Modern Times
“Buck up — never say die! We’ll get along!”
Modern Times, CHARLIE CHAPLIN
Charlie Chaplin’s Modern Times was performed at the Herzliya Performing Arts Center with a live score by the Revolution Orchestra, turning the silent film into a tightly synchronised cinematic–musical experience under conductor Roi Oppenheim. The performance was framed as more than a screening, becoming a reflection on technology, modernity, and the fragile place of human expression in rapidly changing systems. The event also invited a broader comparison between the industrial upheavals of Chaplin’s era and today’s AI-driven transformation of creativity, labor, and artistic authorship.
The Performance
Yesterday I attended a screening of Modern Times by Charlie Chaplin, with the Revolution Orchestra playing Chaplin’s original score live on stage. The film was shown on a giant screen as the orchestra played.
I was immediately drawn into a rare cinematic–musical experience that blended silent-era cinema with rich, precise live instrumentation, turning the hall into something between a concert and a time capsule.
The orchestra was remarkably precise throughout, matching every gesture, cut, and emotional shift on screen with astonishing sensitivity and timing. Under the guidance of conductor Roi Oppenheim, the audience received a thoughtful and engaging introduction that presented the film not merely as a historical artefact, but as a living reflection on technology, humanity, and the nature of “modern life” in its own era. This context deepened the experience, allowing every musical cue and visual gag to land with greater emotional weight.

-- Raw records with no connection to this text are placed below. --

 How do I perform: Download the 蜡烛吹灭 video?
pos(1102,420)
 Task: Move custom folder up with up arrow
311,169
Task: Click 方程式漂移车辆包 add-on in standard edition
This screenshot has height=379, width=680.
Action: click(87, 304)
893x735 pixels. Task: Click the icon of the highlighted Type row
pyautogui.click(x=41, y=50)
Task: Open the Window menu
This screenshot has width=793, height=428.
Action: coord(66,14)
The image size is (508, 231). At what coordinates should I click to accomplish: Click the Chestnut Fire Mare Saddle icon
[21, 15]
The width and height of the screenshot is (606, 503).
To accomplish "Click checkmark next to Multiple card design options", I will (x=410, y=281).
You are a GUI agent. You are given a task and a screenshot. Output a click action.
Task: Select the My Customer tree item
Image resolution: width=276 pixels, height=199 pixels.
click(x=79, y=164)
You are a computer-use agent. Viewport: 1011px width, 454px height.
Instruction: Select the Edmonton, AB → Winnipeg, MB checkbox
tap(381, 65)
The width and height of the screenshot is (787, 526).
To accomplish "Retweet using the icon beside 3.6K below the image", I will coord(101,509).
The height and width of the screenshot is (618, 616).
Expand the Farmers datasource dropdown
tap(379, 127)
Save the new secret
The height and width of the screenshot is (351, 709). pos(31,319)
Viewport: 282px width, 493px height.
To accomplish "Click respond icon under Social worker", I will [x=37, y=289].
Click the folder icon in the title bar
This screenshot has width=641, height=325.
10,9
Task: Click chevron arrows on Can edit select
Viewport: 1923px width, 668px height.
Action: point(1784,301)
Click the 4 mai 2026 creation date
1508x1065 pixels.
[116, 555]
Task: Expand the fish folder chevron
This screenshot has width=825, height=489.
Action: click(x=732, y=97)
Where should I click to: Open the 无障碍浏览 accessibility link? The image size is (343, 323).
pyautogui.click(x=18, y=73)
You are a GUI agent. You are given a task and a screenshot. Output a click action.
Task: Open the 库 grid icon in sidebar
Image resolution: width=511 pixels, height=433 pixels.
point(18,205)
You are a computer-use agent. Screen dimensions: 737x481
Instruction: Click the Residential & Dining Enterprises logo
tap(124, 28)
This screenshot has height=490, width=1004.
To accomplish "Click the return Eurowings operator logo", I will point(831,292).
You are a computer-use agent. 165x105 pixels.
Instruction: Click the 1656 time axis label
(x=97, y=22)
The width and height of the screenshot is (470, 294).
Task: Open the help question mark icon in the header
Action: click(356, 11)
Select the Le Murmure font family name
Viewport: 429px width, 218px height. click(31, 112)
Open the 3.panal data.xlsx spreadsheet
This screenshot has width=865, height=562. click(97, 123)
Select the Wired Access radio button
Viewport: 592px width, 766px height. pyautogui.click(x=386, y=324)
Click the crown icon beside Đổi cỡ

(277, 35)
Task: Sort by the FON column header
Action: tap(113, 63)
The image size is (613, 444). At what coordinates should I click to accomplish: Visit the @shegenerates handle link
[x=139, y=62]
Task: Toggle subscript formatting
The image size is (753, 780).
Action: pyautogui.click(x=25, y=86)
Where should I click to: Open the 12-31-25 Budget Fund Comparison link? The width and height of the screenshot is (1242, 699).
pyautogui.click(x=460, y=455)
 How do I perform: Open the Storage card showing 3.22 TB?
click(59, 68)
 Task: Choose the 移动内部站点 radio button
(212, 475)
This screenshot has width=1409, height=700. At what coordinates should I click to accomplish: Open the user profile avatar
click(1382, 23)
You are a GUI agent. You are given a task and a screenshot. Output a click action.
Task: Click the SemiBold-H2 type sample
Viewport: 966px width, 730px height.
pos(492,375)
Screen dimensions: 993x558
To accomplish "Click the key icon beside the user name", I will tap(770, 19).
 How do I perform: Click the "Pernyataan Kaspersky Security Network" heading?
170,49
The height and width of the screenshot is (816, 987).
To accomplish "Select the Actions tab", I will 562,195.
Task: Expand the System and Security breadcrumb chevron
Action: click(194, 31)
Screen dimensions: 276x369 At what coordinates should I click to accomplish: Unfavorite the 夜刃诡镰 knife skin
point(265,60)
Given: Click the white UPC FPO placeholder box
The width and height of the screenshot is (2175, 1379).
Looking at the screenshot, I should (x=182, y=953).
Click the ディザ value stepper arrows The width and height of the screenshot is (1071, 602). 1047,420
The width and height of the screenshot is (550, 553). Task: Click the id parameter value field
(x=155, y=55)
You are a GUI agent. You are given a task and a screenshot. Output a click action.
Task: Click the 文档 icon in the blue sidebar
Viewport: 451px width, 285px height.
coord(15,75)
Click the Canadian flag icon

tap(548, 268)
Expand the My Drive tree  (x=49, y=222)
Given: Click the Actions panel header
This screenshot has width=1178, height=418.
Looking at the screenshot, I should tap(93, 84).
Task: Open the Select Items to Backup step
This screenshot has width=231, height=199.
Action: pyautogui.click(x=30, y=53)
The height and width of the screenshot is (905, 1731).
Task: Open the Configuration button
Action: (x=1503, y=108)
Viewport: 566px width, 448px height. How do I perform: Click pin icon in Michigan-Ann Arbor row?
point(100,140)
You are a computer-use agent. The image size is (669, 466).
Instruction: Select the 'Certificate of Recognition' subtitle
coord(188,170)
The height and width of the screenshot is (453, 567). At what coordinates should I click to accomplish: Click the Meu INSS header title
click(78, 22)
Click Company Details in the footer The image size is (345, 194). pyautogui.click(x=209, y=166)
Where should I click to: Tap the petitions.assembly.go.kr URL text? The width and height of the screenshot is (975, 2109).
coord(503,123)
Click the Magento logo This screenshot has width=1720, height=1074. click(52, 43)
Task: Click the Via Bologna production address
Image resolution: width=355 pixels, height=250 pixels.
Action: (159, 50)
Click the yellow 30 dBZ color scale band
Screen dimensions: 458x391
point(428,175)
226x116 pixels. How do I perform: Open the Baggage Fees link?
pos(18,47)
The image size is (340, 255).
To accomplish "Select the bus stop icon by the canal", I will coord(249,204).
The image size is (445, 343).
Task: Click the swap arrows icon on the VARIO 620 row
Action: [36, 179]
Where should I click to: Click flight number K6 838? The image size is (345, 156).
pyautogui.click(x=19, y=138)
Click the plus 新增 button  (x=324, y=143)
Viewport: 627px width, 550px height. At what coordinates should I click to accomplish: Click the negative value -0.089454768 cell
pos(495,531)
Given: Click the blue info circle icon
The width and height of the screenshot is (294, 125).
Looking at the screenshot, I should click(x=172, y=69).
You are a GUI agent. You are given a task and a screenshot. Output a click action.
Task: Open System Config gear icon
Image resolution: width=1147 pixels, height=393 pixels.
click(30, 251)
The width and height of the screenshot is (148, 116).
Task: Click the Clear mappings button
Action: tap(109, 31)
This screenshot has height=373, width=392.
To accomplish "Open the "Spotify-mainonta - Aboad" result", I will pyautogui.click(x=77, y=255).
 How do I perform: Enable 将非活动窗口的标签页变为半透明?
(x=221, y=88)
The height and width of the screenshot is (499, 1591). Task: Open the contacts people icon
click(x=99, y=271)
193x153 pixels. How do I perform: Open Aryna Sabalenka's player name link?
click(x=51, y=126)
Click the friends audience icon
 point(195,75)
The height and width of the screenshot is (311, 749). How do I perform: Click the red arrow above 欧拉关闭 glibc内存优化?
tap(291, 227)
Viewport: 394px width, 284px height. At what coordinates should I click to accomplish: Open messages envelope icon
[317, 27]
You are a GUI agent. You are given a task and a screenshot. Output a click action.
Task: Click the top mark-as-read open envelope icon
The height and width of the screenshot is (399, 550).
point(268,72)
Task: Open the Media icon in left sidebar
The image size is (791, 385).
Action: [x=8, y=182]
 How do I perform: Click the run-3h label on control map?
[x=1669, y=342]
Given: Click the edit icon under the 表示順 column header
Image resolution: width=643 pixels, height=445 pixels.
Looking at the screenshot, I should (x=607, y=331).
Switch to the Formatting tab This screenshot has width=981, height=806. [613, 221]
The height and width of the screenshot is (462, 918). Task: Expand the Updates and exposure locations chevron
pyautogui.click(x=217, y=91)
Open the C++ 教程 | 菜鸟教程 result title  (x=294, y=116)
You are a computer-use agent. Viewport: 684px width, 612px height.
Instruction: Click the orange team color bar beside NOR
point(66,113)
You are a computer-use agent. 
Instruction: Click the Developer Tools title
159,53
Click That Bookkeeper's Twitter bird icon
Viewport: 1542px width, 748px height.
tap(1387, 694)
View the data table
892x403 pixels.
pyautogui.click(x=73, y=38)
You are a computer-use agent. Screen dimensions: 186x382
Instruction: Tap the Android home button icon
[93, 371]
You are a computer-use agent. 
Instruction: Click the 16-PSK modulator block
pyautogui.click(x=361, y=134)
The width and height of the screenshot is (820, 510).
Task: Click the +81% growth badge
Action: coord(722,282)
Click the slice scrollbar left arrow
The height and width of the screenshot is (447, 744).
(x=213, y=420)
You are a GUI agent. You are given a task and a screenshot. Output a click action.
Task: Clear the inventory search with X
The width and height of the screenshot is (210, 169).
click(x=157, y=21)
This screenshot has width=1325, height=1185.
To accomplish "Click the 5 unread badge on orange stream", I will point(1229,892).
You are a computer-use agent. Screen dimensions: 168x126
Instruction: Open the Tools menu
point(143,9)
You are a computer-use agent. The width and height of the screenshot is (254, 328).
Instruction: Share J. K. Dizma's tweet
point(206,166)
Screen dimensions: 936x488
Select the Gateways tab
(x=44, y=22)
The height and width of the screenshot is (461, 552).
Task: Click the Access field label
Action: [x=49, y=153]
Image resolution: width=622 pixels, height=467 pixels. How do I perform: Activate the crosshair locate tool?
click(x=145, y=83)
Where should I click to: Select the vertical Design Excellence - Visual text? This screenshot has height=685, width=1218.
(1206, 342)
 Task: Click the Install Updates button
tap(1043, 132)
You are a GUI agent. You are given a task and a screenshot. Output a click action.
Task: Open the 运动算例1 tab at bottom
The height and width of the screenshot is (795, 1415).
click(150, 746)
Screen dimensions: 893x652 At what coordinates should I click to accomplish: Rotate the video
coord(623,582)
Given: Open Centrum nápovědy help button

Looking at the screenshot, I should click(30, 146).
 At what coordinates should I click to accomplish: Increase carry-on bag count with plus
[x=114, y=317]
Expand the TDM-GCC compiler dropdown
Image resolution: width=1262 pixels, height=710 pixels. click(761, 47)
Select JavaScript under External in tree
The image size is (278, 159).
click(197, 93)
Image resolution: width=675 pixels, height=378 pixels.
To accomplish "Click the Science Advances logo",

One of the most memorable moments came at the end with an encore of Chaplin’s iconic melody “Smile,” transforming the finale into a shared moment of warmth and reflection. It felt like a rare and precious performance, carefully crafted, deeply felt, and quietly powerful, where cinema and music merged into something larger than the sum of their parts.
The Modern Times
By 1936, Charlie Chaplin, the master of early mute cinema, faced two parallel technological cliffs. One, on the edge of silence, as he watched the world around him begin to speak. A technological revolution took over movies. The rise of talkies or film with sound turned his poetic, quiet movies into an endangered language, as if laughter itself now required a voice. The other cliff he faced was on the edge of another technological revolution swiping the world as President Franklin D. Roosevelt advanced the New Deal, using modern industry and technology to rebuild a shattered economy and restore public confidence. Across Europe, figures like Adolf Hitler and Benito Mussolini harnessed the same technological momentum for control and propaganda, fuelling the rise of fascism. The workers’ movement was being reshaped as organised labor. Through trade unionism, they sought to channel industrial unrest into structured power within rapidly modernising societies. Caught between two roaring ages, Chaplin stood on a narrowing ledge, where the voice of machines began to drown the fragile poetry of silence and the human soul struggled to be heard.
How Is This Movie Relevant for the AI Age
I was struck by how beautifully organised and powerful the performance was, yet I left with a sense of sadness that something so relevant to our moment, so sharp in what it says about technology and humanity, was mostly experienced by an older audience. In a country like the Startup Nation, where young people are deeply embedded in building the next wave of technological change, it felt like a missed opportunity that so few of them were there to engage with Chaplin’s warning. There was something ironic in that absence, as if cinema itself, like silent film in the 1930s, has become an older medium that young people no longer naturally turn to, even when it speaks so directly to the world they are shaping.
The shock Chaplin felt in 1936 mirrors the unease of today’s AI age, but now things have gotten a lot worse. In the 1930s, machines were used as tools of efficiency that both oppressed and empowered workers. 90 years later, technology reshapes not just tools but the language of creation itself, turning what was once uniquely human into something scalable and reproducible. Machines ceased to be tools and became agents of efficiency that compete with and replace humans themselves.
Just as sound demanded that silent artists either adapt or vanish, artificial intelligence now challenges writers, artists, and thinkers to redefine their voice in a world where machines can imitate, replace, and destroy them.
Charlie Chaplin adapted by turning constraint into invention, blending silence with sound in Modern Times and later embracing full speech in The Great Dictator, proving that form could evolve without losing its human core.
The tragedy today is not just that change is forced upon us, but that it has become an agent of human replacement, a nefarious, destructive force one million times worse than in the 1930s that erodes human judgment and creativity.
We ignored Chaplin’s warning: that when machines set the rhythm and humans simply follow, progress risks emptying itself of meaning.